Problem
Within the listing below, the lines containing "computer" are to be counted. Give the number only.

Data records
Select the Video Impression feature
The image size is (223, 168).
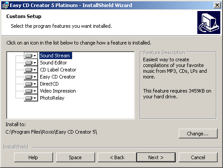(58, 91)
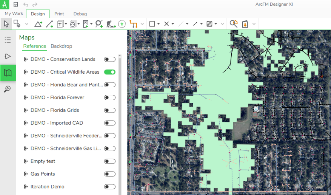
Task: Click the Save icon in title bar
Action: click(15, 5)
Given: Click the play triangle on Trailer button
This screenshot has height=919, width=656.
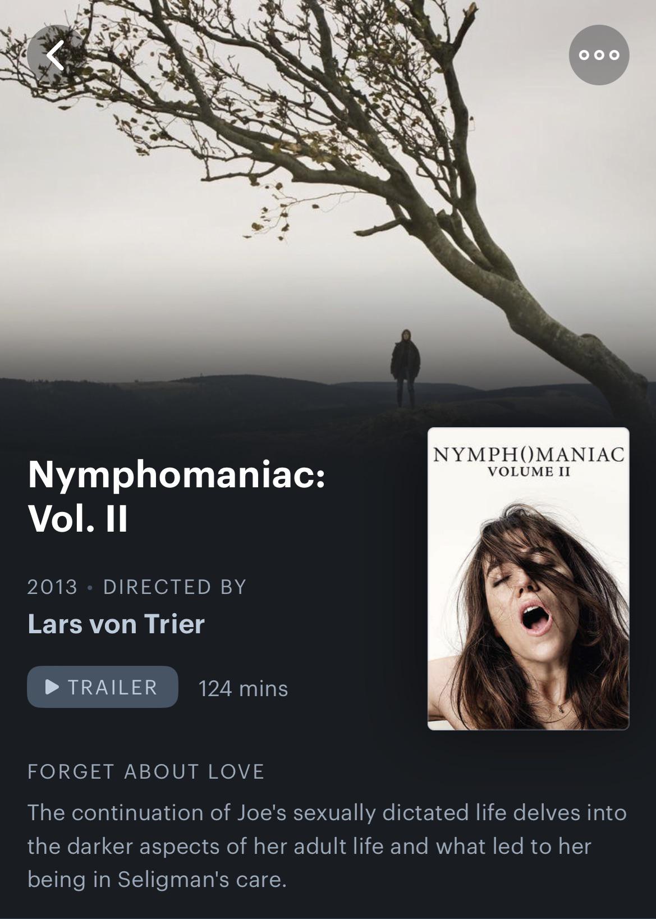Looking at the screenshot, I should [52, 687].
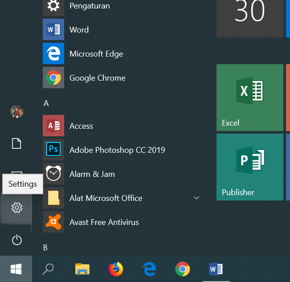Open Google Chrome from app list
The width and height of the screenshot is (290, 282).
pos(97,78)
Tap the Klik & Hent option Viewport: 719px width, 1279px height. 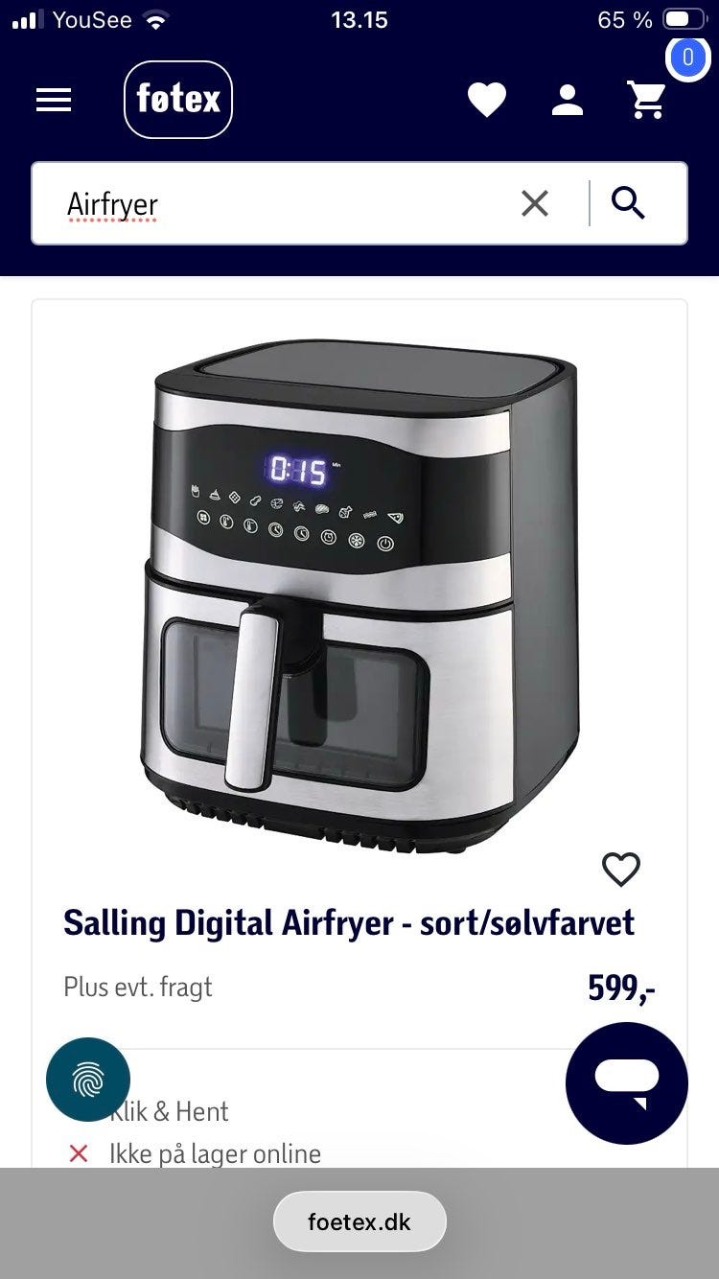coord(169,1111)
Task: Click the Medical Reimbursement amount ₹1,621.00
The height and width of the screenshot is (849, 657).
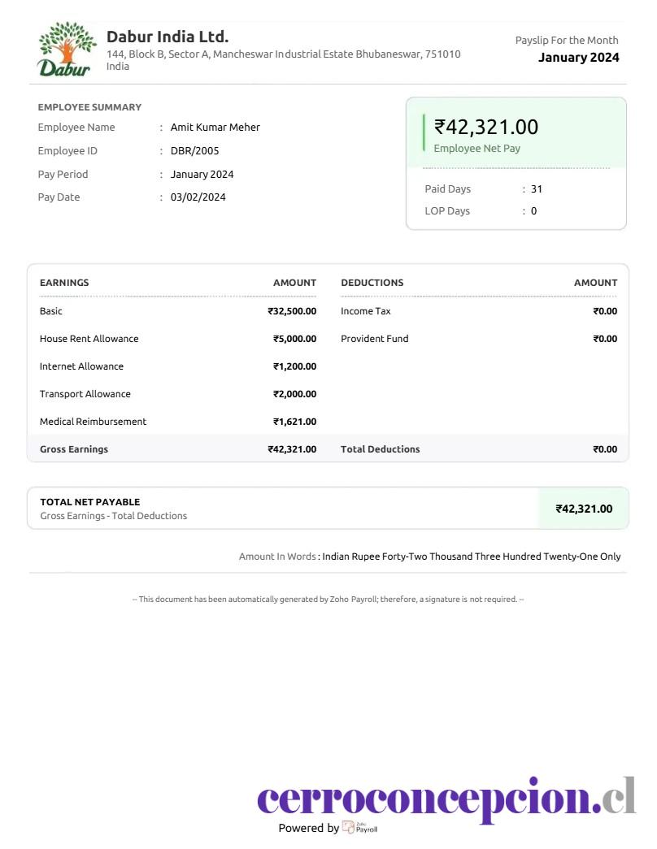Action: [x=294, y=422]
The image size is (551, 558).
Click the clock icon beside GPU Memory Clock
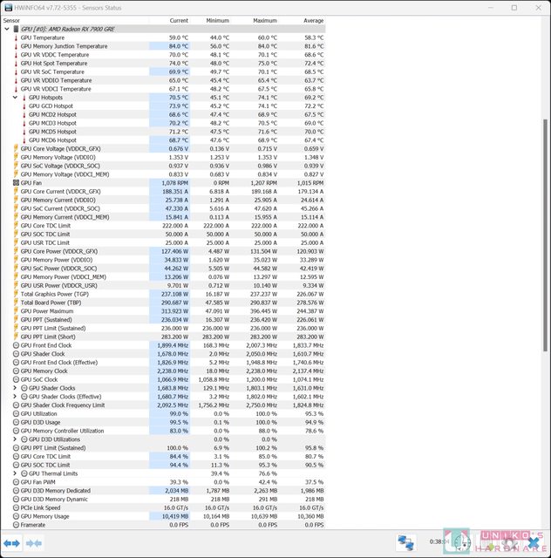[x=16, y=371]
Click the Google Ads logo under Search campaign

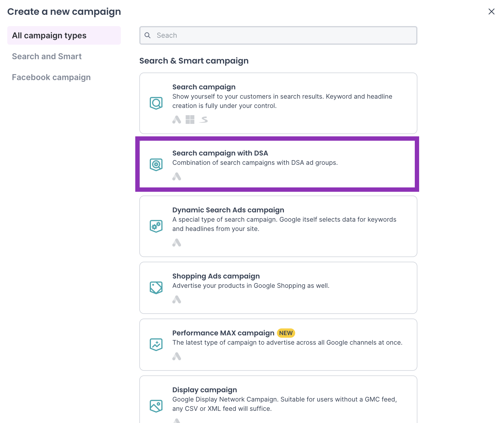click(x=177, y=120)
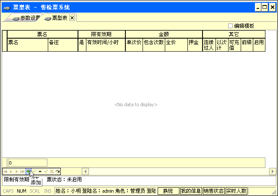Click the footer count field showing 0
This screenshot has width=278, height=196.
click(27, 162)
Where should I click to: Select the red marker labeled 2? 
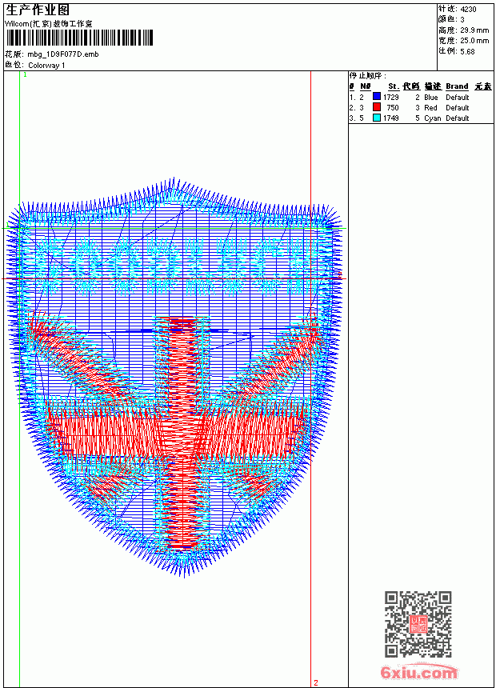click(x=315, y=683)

--

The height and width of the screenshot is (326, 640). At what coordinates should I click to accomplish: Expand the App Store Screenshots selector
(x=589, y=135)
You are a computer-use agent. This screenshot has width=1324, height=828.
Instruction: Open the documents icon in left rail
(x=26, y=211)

---

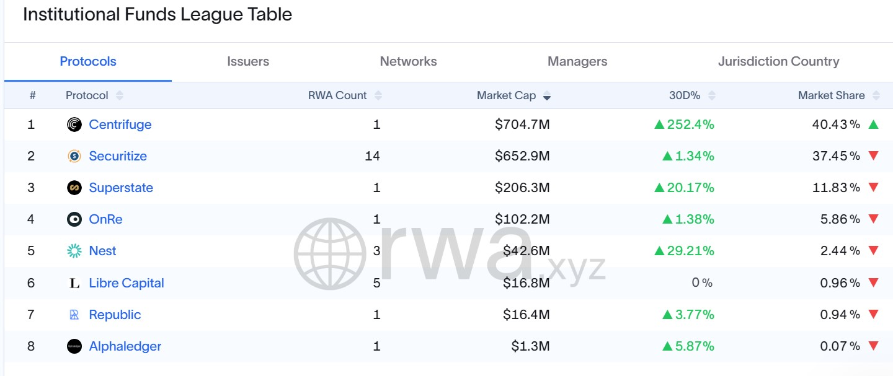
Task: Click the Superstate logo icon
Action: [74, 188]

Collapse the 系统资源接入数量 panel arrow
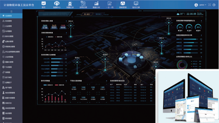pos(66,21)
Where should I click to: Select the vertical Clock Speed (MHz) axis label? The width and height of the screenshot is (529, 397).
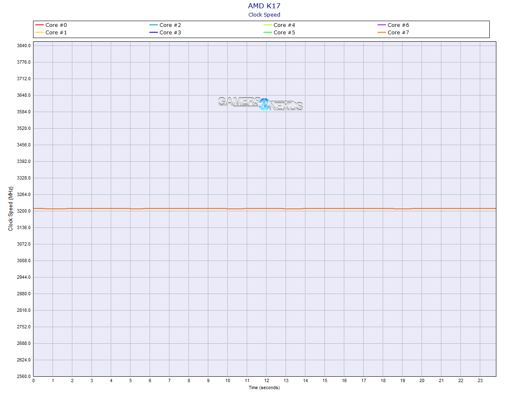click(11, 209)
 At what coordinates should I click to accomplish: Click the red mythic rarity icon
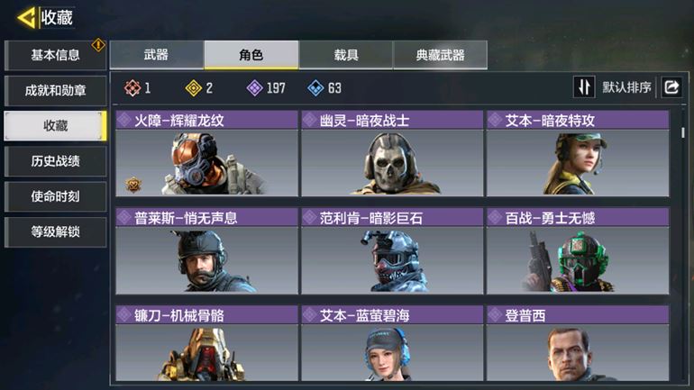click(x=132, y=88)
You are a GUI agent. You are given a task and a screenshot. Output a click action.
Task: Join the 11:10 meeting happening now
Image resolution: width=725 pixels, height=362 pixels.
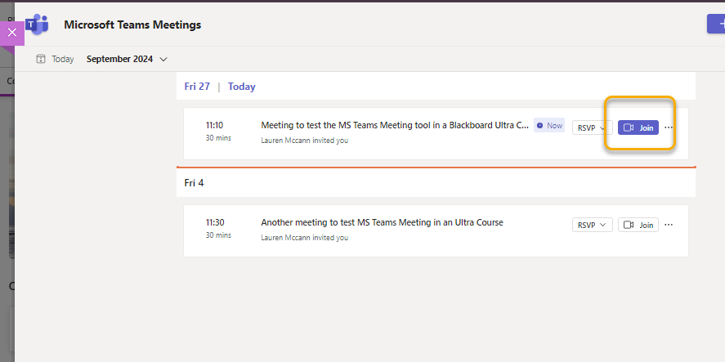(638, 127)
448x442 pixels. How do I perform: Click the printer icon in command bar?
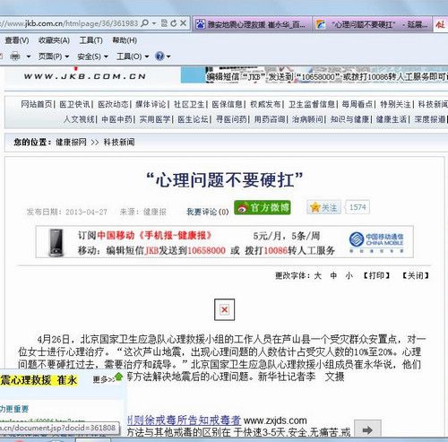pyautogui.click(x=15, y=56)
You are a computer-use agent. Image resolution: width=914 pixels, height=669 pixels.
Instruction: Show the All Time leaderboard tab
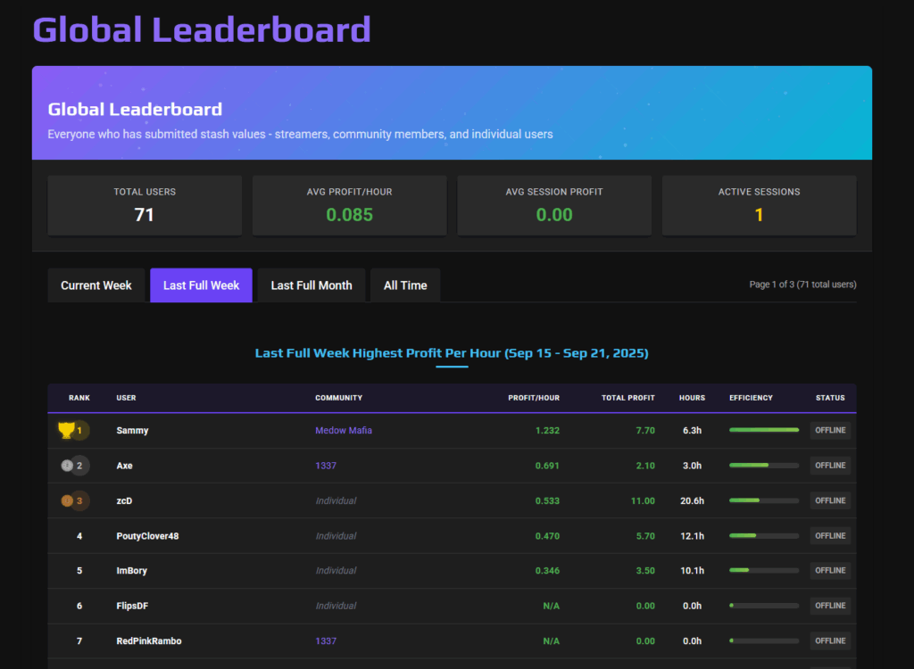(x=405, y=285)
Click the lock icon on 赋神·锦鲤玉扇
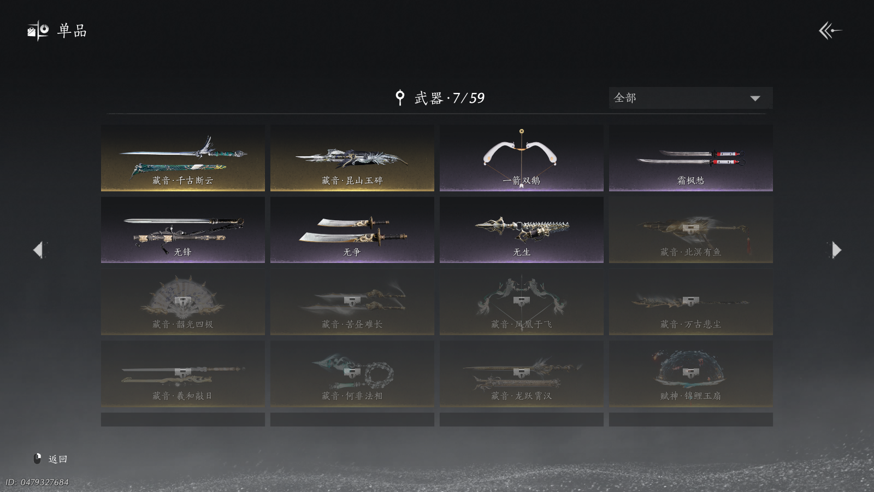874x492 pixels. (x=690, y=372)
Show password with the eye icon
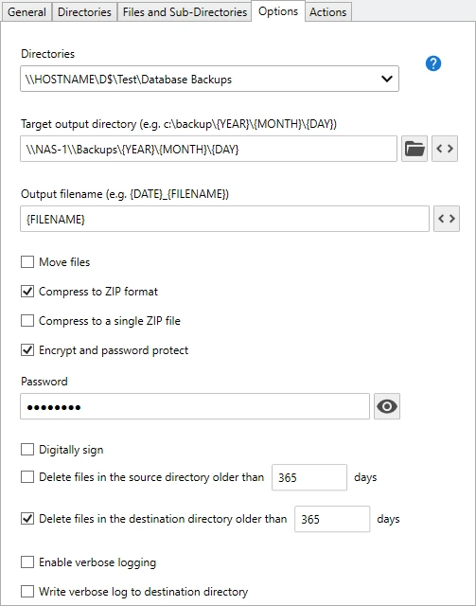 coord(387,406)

Task solution
2